Failover Groups for Managed Instance
For cross-region DR, MI uses Failover Groups (similar to Azure SQL DB):
# Create MI failover group
az sql instance-failover-group create \
--resource-group rg-dp300 \
--location eastus \
--mi mi-primary \
--partner-mi mi-secondary \
--partner-resource-group rg-dp300-dr \
--name fog-mi-dp300 \
--failover-policy Automatic \
--grace-period 60
# Connection endpoints (auto-generated):
# Read-Write: fog-mi-dp300.zone-id.database.windows.net
# Read-Only: fog-mi-dp300.secondary.zone-id.database.windows.net
| Feature | Details |
|---|---|
| Scope | All user databases on the instance (all or nothing) |
| Endpoint | Single DNS endpoint, no change on failover |
| Failover | Automatic with configurable grace period |
| Replication | Asynchronous geo-replication |
| Read-Only | Secondary is readable via .secondary endpoint |
MI Failover Groups replicate all user databases — you can't pick individual databases like in Azure SQL DB. The system databases (master, msdb) are NOT replicated.
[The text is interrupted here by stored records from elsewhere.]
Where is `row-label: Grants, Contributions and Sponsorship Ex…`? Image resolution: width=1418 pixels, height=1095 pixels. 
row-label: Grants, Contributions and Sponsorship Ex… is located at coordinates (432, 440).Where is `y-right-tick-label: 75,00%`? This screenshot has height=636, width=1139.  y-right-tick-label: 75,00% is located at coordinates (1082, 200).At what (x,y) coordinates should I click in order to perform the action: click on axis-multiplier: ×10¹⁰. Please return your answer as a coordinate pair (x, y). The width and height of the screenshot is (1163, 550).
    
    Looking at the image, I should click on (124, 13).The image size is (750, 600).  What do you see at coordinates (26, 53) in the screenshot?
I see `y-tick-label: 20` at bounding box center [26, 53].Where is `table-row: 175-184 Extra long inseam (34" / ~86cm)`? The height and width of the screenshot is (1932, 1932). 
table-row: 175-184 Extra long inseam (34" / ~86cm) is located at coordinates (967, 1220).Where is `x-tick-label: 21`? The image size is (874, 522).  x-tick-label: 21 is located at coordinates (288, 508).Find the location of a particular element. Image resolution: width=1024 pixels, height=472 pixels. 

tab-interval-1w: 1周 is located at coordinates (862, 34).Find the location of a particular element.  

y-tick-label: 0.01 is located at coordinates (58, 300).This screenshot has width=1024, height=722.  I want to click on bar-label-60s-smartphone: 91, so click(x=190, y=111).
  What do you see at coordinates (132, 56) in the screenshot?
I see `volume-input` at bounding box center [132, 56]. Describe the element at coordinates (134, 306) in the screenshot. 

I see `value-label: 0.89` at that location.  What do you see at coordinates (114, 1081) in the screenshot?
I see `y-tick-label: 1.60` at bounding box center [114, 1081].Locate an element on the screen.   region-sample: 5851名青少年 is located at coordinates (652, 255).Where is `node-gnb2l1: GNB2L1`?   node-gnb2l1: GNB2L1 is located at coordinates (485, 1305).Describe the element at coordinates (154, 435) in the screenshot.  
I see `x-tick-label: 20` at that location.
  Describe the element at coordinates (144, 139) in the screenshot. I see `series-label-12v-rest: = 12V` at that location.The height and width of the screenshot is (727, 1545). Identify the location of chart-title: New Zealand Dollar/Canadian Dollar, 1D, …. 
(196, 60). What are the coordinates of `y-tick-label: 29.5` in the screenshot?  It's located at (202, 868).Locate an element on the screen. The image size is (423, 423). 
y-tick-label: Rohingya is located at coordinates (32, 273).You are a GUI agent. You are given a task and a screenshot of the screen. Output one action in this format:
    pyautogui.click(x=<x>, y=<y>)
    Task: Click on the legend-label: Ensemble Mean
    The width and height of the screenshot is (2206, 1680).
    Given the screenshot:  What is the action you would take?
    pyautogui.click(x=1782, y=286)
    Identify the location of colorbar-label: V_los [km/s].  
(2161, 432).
Logins and agent jobs must be manually synced or scripted.
MI Link Feature
The MI Link enables near real-time data replication between on-premises SQL Server and Managed Instance:
Use cases:
- Offload reporting to MI while keeping on-prem as primary
- Migration staging — replicate continuously, then cut over
- Hybrid DR — MI as a disaster recovery target
Performance Comparison
| Metric | General Purpose | Business Critical |
|---|---|---|
| vCores | 4-80 | 4-128 |
| Max storage | 16 TB | 16 TB |
| IOPS | ~500-7500 (storage-dependent) | ~30,000-400,000+ (local SSD) |
| Latency | ~5-10ms (remote storage) | ~1-2ms (local SSD) |
| Read replicas | 0 | 1 (free) |
| Failover time | ~30s | ~5-10s |
| Zone redundancy | ✅ (optional) | ✅ (optional) |
| In-memory OLTP | ❌ | ✅ |
| Price | ~40-60% less | Higher |
Start with General Purpose for most workloads. Move to Business Critical only if you need: sub-2ms latency, very high IOPS, read replicas, or In-memory OLTP. The cost difference is significant — Business Critical is roughly 2-3x the price.